If you have a worker that doesn't stop (looping endlessly and waiting for some queue to have a job), you might want to have the ability to put this worker in the background for the following reasons:
- Closing the terminal will close your worker
- If you're in development, having a dedicated terminal window for this is too much of a pain.
- In production, you'd definitely need the option to put tasks in the background.
rake worker
Running this in the background means either building your daemonizing code in-ruby using daemons.rubyforge.org or something similar.

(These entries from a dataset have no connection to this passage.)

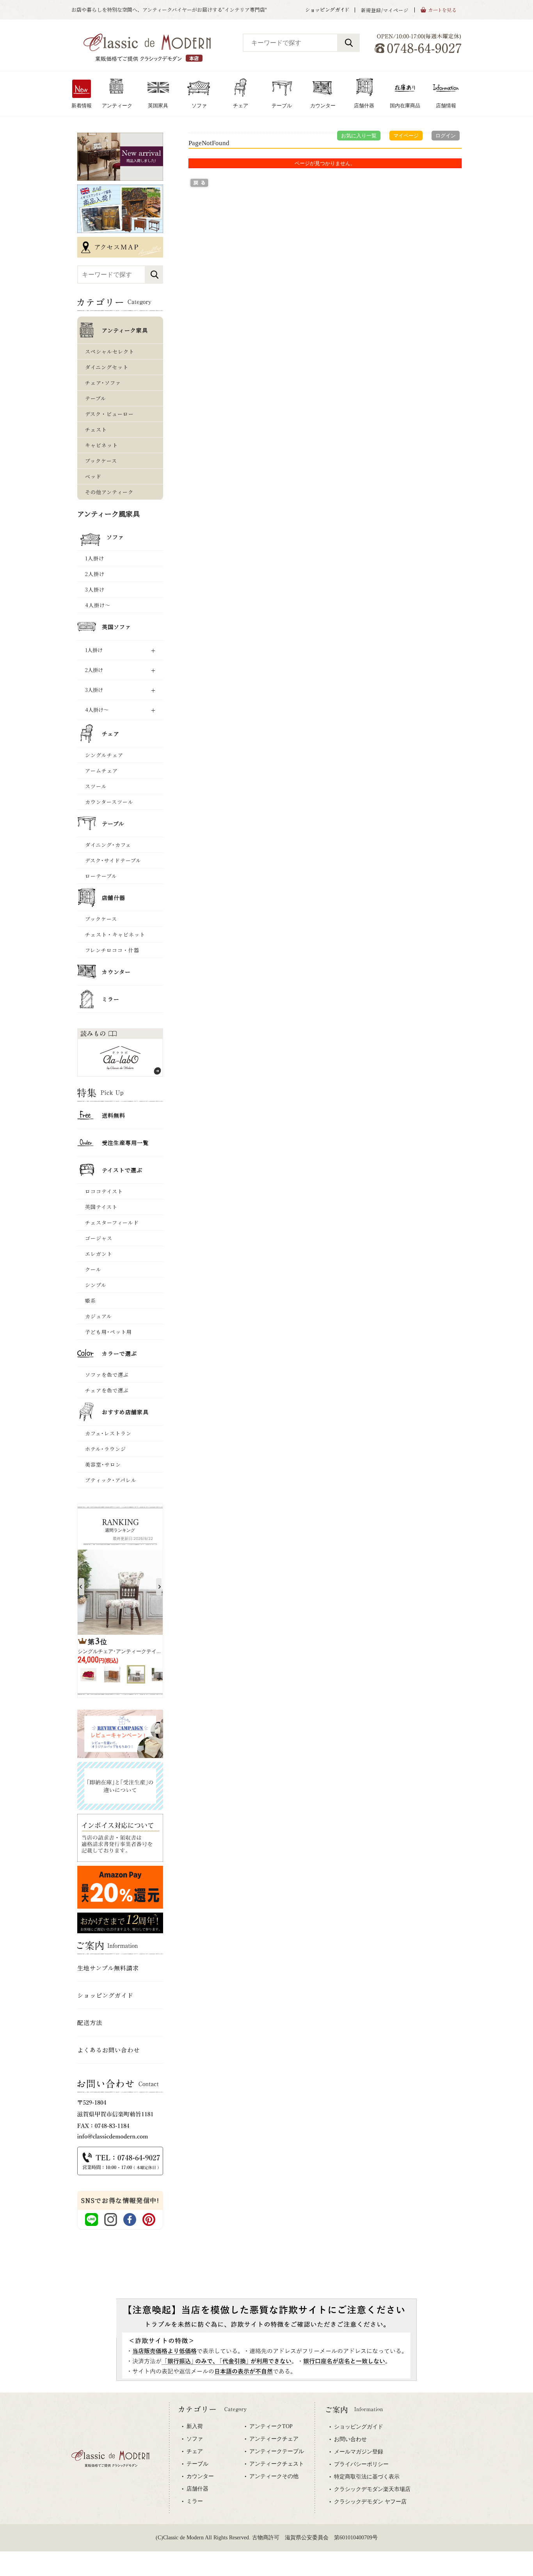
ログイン (445, 136)
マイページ (406, 136)
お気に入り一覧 (359, 136)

Or is there another way?
Enter Dtach
Let's first quickly read through the help of dtach.
Usage: dtach -a <socket> <options>
dtach -A <socket> <options> <command...>
dtach -c <socket> <options> <command...>
dtach -n <socket> <options> <command...>
Modes:
-a Attach to the specified socket.
-A Attach to the specified socket, or create it if it
does not exist, running the specified command.
-c Create a new socket and run the specified command.
-n Create a new socket and run the specified command detached.
We can handle putting our rake task in the background a couple of different ways:
- Start normally, detach on demand
dtach -A /tmp/dtach.worker rake worker
# dtach -c doesn't actually have much difference except
# that it always tries to create the socket.
This runs as normal, but when you want to dtach
, you can hit Ctrl + \
.
- Start it in the background right off the bat.
dtach -n /tmp/dtach.worker rake worker
This will just run it in the background as normal. Now when you want to re-attach it, just run:
dtach -a /tmp/dtach.worker
But why? Why not build daemonizing into your ruby script?
Well, I'm just a fan of really simple tools that doesn't try to overstep its responsibilities. Lately I've been moving away from rails (monolithic) and into *nix style philosophy (monk, sinatra, ohm, etc, etc).